Yes, AI matters. But the real question is: how do B2B businesses turn “AI” into revenue? In my view, there are only three options:
- Operationalize it. To make your company faster and leaner.
- Sell it. As in, build an AI product or service to deliver to customers.
- Show up in it. Make sure large language models (LLMs) like ChatGPT, Gemini, and Perplexity recommend your business when buyers search.
(A fourth is emerging, that I call “Shape it,” which means training or influencing AI systems using your expertise. But that is just an advanced version of showing up. Please feel free to comment if I’m missing another!)

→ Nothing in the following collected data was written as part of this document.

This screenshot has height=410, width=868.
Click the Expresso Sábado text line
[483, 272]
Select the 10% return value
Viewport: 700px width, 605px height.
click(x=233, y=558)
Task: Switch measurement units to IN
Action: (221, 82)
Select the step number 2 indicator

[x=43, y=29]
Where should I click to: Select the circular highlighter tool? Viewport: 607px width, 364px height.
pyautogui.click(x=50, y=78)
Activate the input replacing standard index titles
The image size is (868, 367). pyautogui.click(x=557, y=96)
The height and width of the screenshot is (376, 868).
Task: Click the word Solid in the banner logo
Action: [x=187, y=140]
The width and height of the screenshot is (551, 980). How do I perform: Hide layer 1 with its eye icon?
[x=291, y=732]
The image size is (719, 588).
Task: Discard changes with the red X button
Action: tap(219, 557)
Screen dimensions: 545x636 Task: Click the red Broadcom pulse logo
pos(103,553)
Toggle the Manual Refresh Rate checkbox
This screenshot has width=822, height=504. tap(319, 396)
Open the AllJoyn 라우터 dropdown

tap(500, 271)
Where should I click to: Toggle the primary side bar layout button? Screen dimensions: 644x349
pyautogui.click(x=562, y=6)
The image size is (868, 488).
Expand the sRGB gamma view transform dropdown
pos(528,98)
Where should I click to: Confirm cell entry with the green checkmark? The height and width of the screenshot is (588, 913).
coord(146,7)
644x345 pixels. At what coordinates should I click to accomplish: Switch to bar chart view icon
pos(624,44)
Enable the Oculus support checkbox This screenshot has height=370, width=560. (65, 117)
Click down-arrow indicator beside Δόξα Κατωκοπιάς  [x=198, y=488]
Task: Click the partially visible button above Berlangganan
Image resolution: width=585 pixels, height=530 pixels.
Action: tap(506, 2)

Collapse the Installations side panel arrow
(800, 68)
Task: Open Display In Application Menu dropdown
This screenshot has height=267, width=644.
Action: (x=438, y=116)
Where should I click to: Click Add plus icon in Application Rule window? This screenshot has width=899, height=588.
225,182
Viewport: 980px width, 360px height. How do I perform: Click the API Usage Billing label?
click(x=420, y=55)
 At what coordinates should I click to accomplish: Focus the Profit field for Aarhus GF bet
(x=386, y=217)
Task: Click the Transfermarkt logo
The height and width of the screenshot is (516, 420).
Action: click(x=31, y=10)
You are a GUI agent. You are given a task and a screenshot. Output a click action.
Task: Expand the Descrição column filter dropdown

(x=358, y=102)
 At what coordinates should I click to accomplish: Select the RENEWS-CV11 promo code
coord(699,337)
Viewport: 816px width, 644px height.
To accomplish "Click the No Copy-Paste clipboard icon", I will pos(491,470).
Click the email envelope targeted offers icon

All three have value, but only one offers a realistic path to compounding revenue. And that’s #3. Here’s why:
1) Operationalizing AI improves efficiency but rarely drives growth
A lot of companies jump into AI projects thinking they’ll unlock quick wins, but most stall out before they make a real impact. RAND found that over 80% of AI initiatives collapse before full deployment, nearly twice the failure rate of standard IT projects. MIT found 95% of generative AI pilots show no measurable profit impact because they never make it into daily work.
That means efficiency gains rarely reach the P&L (at least in the short term). There are plenty of cautionary tales when it comes to using AI inside operations:
- Automating support emails, sales outreach, or ad personalization can save time, but one off-brand line or awkward message can lose buyer trust.
- AI-driven forecasting sounds impressive, but with incomplete data, it produces incorrect answers more quickly.
- Internal tools built on company data can backfire if confidential information isn’t handled carefully.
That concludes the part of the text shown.